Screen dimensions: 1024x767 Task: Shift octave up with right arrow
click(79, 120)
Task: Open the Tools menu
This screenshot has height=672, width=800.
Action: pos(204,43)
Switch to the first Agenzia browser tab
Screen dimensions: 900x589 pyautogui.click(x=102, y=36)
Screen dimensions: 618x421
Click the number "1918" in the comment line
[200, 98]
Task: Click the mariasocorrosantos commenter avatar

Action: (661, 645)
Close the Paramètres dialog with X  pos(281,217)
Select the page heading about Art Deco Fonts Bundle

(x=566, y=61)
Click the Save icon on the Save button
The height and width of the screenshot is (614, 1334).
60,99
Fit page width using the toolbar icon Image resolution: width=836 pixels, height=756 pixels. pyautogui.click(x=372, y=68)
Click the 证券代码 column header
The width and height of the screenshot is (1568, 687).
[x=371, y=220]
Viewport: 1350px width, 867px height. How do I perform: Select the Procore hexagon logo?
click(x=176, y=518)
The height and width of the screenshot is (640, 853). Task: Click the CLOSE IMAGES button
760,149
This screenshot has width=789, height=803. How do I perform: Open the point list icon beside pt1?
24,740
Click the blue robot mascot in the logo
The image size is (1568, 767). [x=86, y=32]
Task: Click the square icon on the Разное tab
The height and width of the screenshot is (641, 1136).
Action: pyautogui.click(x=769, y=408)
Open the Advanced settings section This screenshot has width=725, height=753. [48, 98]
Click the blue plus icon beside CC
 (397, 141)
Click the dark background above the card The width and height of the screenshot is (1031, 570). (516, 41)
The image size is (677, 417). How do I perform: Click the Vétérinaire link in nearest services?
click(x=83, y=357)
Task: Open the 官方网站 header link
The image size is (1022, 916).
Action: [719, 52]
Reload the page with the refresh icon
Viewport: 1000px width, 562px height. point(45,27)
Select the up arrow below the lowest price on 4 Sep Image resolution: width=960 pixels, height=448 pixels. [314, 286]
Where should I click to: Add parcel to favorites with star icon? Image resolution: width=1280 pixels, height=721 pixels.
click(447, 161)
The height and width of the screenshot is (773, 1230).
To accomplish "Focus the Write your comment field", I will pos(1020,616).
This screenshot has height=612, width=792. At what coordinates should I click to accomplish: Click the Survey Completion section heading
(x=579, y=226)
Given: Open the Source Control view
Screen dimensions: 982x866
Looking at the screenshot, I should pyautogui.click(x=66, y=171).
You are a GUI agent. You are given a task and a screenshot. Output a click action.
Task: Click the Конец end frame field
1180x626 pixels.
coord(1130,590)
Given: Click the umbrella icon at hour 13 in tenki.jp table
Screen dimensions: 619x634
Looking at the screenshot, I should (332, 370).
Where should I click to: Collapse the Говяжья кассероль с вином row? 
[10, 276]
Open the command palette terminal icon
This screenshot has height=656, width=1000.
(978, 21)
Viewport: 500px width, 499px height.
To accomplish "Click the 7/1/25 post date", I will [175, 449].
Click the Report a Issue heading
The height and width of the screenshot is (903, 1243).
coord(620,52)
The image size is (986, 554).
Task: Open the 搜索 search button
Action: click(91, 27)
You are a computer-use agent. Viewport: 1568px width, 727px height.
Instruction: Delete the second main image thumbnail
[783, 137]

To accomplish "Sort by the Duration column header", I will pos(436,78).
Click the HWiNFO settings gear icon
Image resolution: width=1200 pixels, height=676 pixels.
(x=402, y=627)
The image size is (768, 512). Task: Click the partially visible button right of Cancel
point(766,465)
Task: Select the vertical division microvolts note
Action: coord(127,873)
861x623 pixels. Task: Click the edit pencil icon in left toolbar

++++++++++++++++++++

§ **TASK DETAILS**: Repeat all the material exactly as it stands.

§ **OUTPUT**:
Screen dimensions: 1024x767 Task: Shift octave up with right arrow
click(79, 120)
Task: Open the Tools menu
This screenshot has height=672, width=800.
Action: pos(204,43)
Switch to the first Agenzia browser tab
Screen dimensions: 900x589 pyautogui.click(x=102, y=36)
Screen dimensions: 618x421
Click the number "1918" in the comment line
[200, 98]
Task: Click the mariasocorrosantos commenter avatar

Action: (661, 645)
Close the Paramètres dialog with X  pos(281,217)
Select the page heading about Art Deco Fonts Bundle

(x=566, y=61)
Click the Save icon on the Save button
The height and width of the screenshot is (614, 1334).
60,99
Fit page width using the toolbar icon Image resolution: width=836 pixels, height=756 pixels. pyautogui.click(x=372, y=68)
Click the 证券代码 column header
The width and height of the screenshot is (1568, 687).
[x=371, y=220]
Viewport: 1350px width, 867px height. How do I perform: Select the Procore hexagon logo?
click(x=176, y=518)
The height and width of the screenshot is (640, 853). Task: Click the CLOSE IMAGES button
760,149
This screenshot has width=789, height=803. How do I perform: Open the point list icon beside pt1?
24,740
Click the blue robot mascot in the logo
The image size is (1568, 767). [x=86, y=32]
Task: Click the square icon on the Разное tab
The height and width of the screenshot is (641, 1136).
Action: pyautogui.click(x=769, y=408)
Open the Advanced settings section This screenshot has width=725, height=753. [48, 98]
Click the blue plus icon beside CC
 (397, 141)
Click the dark background above the card The width and height of the screenshot is (1031, 570). (516, 41)
The image size is (677, 417). How do I perform: Click the Vétérinaire link in nearest services?
click(x=83, y=357)
Task: Open the 官方网站 header link
The image size is (1022, 916).
Action: [719, 52]
Reload the page with the refresh icon
Viewport: 1000px width, 562px height. point(45,27)
Select the up arrow below the lowest price on 4 Sep Image resolution: width=960 pixels, height=448 pixels. [314, 286]
Where should I click to: Add parcel to favorites with star icon? Image resolution: width=1280 pixels, height=721 pixels.
click(447, 161)
The height and width of the screenshot is (773, 1230).
To accomplish "Focus the Write your comment field", I will pos(1020,616).
This screenshot has height=612, width=792. At what coordinates should I click to accomplish: Click the Survey Completion section heading
(x=579, y=226)
Given: Open the Source Control view
Screen dimensions: 982x866
Looking at the screenshot, I should pyautogui.click(x=66, y=171).
You are a GUI agent. You are given a task and a screenshot. Output a click action.
Task: Click the Конец end frame field
1180x626 pixels.
coord(1130,590)
Given: Click the umbrella icon at hour 13 in tenki.jp table
Screen dimensions: 619x634
Looking at the screenshot, I should (332, 370).
Where should I click to: Collapse the Говяжья кассероль с вином row? 
[10, 276]
Open the command palette terminal icon
This screenshot has height=656, width=1000.
(978, 21)
Viewport: 500px width, 499px height.
To accomplish "Click the 7/1/25 post date", I will [175, 449].
Click the Report a Issue heading
The height and width of the screenshot is (903, 1243).
coord(620,52)
The image size is (986, 554).
Task: Open the 搜索 search button
Action: click(91, 27)
You are a computer-use agent. Viewport: 1568px width, 727px height.
Instruction: Delete the second main image thumbnail
[783, 137]

To accomplish "Sort by the Duration column header", I will pos(436,78).
Click the HWiNFO settings gear icon
Image resolution: width=1200 pixels, height=676 pixels.
(x=402, y=627)
The image size is (768, 512). Task: Click the partially visible button right of Cancel
point(766,465)
Task: Select the vertical division microvolts note
Action: coord(127,873)
861x623 pixels. Task: Click the edit pencil icon in left toolbar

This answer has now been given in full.